**EXERCISE**
Copy the records starting at the line containing "How do I perform: Click the TIPS" and ending at the line containing "point(19,146)", swapping "section" for "category" and keeping everything else the same. Leave the pictures out of your answer.

**RECORDS SUPPLIED**

........

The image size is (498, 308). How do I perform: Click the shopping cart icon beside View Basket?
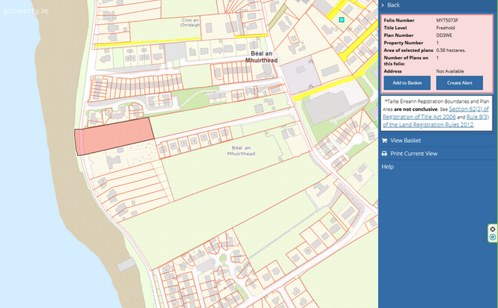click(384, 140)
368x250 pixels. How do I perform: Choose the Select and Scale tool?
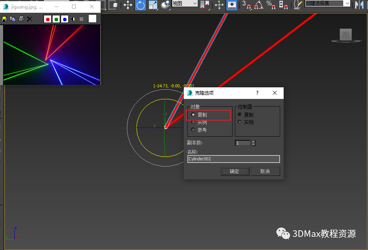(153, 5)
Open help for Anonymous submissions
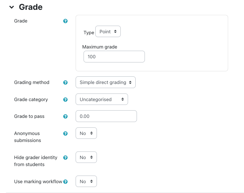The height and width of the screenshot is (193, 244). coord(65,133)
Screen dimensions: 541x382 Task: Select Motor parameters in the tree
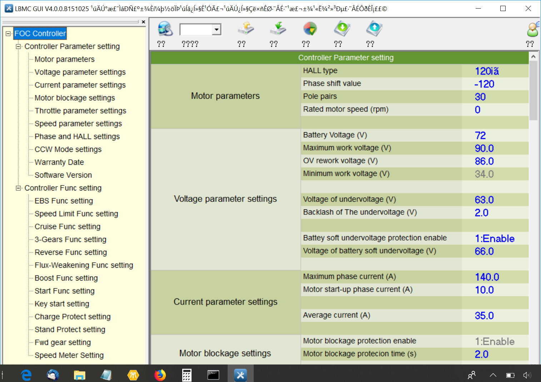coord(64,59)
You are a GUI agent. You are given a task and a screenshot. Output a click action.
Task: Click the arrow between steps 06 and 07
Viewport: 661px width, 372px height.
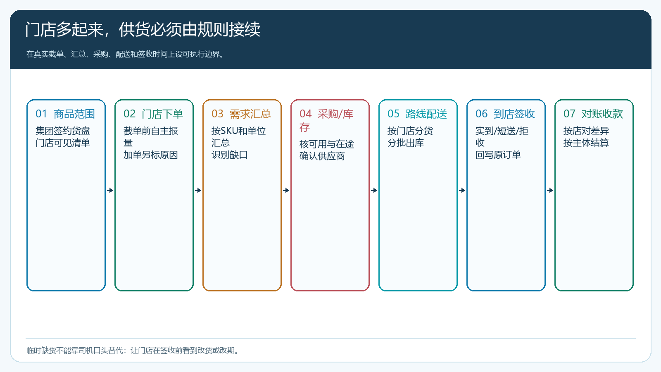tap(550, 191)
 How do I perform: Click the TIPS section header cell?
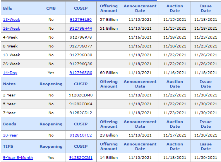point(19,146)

........

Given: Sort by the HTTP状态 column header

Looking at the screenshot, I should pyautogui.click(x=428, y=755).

........

**EXERCISE OUTPUT**
 How do I perform: Click the TIPS category header cell?
point(19,146)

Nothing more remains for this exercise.